**DIRECTIONS:**
In the data that follows, find the line with "Livres (798, 42)"; transcribe it, every later line up to the one with "Screenshot is 157x2576.", and that line as well, exactly and with no others.

DATA LISTING Block Start

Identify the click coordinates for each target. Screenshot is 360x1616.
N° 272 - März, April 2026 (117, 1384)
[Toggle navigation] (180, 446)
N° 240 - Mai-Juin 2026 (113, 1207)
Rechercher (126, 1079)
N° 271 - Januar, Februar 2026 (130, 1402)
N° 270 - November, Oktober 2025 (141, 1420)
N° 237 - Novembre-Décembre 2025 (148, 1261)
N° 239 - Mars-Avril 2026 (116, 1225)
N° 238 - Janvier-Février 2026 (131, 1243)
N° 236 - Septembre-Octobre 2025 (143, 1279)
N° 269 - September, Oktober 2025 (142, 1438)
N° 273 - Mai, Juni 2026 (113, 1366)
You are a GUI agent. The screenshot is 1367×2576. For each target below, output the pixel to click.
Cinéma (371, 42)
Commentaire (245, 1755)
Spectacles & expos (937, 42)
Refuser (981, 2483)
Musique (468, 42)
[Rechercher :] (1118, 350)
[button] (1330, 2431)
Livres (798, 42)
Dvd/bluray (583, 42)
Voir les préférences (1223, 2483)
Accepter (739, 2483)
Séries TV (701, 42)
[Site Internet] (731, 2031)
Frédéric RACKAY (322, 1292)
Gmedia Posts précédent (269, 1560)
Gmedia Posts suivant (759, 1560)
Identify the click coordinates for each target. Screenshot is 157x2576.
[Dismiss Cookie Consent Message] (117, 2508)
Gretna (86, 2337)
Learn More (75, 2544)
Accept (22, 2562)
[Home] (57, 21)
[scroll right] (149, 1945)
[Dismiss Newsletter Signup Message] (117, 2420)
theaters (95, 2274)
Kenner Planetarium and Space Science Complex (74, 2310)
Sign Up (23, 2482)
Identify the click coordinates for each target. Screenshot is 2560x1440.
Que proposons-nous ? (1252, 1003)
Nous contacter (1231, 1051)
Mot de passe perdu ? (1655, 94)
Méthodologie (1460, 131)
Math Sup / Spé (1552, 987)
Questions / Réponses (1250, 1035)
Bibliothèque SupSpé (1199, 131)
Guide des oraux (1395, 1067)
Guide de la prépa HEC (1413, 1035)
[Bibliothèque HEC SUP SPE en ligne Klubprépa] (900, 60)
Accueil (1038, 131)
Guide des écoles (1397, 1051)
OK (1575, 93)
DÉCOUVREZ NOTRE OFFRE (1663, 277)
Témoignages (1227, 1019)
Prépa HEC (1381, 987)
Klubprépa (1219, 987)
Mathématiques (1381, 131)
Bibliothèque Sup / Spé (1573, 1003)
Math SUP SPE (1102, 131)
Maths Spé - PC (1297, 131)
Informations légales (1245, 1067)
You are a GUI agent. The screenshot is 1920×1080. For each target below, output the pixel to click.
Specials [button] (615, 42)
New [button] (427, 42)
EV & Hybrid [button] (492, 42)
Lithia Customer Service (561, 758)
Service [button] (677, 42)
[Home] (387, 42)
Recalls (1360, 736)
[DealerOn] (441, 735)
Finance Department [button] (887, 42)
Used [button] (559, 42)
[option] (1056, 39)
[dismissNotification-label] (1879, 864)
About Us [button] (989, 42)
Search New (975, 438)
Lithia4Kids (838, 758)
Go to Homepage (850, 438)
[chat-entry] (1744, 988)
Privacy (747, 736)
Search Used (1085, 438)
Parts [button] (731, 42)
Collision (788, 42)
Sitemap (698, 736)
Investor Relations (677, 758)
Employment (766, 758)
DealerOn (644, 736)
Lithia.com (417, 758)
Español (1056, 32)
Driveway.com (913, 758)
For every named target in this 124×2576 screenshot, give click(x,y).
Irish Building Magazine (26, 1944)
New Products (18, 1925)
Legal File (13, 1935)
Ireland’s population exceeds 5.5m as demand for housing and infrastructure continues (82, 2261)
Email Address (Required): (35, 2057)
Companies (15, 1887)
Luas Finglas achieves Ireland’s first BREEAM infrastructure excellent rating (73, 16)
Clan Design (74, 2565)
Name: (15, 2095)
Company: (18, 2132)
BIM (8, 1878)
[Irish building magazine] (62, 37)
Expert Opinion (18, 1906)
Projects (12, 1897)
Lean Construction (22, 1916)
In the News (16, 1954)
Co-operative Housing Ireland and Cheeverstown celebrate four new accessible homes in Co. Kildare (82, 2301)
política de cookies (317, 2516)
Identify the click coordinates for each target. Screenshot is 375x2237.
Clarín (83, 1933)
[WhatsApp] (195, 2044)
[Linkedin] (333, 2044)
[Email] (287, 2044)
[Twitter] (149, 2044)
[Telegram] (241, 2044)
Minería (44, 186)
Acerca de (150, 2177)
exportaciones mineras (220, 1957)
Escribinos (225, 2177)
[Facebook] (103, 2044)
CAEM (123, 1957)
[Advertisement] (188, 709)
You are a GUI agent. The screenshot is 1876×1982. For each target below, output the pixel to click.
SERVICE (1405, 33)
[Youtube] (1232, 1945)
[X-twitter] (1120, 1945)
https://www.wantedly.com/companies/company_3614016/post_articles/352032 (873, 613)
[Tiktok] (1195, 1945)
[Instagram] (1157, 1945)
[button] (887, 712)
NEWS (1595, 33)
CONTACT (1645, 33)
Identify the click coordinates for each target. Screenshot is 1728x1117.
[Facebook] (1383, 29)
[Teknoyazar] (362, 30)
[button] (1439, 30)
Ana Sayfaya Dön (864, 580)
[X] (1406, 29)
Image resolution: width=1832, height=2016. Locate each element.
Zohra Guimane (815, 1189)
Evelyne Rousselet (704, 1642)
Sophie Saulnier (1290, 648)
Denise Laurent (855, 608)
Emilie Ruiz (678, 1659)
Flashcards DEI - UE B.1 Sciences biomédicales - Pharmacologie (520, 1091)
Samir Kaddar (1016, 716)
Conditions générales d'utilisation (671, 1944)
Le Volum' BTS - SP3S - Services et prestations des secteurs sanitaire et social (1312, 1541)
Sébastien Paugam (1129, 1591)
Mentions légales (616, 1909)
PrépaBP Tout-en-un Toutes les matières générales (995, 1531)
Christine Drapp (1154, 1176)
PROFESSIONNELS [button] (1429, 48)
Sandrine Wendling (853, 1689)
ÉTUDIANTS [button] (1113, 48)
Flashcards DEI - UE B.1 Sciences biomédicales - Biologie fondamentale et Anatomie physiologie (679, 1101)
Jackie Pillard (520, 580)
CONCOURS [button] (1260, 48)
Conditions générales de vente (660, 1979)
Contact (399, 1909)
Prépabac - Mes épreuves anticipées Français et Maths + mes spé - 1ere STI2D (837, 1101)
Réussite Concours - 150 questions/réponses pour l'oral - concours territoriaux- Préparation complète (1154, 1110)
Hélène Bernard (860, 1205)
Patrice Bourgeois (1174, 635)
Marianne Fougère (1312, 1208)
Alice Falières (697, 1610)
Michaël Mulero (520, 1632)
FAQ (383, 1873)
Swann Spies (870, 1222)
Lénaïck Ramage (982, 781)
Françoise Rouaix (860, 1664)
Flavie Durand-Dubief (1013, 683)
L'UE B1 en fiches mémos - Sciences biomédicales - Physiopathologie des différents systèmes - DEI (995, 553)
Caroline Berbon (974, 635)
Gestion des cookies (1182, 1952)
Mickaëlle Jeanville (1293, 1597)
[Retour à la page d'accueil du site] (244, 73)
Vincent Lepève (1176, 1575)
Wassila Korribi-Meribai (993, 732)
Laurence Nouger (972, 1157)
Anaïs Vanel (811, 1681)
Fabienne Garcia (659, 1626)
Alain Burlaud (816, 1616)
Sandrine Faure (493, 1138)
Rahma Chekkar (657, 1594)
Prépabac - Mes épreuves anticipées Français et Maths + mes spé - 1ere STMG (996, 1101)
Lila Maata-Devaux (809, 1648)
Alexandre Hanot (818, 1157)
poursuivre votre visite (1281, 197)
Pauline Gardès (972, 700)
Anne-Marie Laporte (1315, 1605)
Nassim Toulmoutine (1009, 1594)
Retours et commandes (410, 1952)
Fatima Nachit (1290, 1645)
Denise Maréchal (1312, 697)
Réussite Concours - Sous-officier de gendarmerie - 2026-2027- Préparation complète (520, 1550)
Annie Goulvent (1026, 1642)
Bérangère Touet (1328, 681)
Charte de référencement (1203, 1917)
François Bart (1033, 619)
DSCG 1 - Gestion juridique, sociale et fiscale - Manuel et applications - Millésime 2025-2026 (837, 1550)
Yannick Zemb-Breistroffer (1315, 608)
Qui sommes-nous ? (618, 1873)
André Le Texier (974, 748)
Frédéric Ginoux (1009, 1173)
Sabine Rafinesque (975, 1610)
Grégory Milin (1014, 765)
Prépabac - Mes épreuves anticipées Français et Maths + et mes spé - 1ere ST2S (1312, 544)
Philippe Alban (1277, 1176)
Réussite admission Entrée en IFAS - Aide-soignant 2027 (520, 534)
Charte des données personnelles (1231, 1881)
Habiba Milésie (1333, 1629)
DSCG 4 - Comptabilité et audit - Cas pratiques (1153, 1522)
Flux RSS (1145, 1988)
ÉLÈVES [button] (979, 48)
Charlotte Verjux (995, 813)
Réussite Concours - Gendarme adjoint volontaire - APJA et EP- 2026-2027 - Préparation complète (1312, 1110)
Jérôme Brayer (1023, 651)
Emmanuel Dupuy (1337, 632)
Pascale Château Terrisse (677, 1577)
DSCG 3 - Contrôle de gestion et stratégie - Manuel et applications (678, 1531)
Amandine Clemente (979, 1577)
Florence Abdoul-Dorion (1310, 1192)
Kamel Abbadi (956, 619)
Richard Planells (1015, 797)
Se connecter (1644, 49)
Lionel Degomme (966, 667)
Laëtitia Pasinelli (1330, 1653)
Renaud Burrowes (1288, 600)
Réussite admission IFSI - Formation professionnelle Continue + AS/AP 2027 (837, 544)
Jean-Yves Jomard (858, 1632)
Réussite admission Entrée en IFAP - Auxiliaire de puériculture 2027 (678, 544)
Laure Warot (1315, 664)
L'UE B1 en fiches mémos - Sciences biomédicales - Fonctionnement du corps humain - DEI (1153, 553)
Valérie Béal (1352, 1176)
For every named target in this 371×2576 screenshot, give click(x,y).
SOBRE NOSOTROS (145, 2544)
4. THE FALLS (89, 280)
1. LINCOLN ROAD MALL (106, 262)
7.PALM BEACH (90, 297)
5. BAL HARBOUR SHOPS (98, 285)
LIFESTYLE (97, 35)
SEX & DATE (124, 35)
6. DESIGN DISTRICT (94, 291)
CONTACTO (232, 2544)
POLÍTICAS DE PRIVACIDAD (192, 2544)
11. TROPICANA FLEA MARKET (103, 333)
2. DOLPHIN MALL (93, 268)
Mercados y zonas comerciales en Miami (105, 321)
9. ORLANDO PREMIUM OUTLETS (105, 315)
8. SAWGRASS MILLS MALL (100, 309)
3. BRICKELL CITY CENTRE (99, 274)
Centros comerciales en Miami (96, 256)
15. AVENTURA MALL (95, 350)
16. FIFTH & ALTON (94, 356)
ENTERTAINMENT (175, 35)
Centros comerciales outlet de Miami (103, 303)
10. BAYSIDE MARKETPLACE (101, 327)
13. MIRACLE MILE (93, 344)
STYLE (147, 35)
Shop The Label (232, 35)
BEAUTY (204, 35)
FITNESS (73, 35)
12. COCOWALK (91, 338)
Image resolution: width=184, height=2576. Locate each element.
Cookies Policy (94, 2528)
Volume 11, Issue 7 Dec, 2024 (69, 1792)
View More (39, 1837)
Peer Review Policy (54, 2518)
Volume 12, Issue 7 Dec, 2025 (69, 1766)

DATA LISTING Block End

**TASK ANSWER:**
Livres (798, 42)
Dvd/bluray (583, 42)
Voir les préférences (1223, 2483)
Accepter (739, 2483)
Séries TV (701, 42)
[Site Internet] (731, 2031)
Frédéric RACKAY (322, 1292)
Gmedia Posts précédent (269, 1560)
Gmedia Posts suivant (759, 1560)
Identify the click coordinates for each target. Screenshot is 157x2576.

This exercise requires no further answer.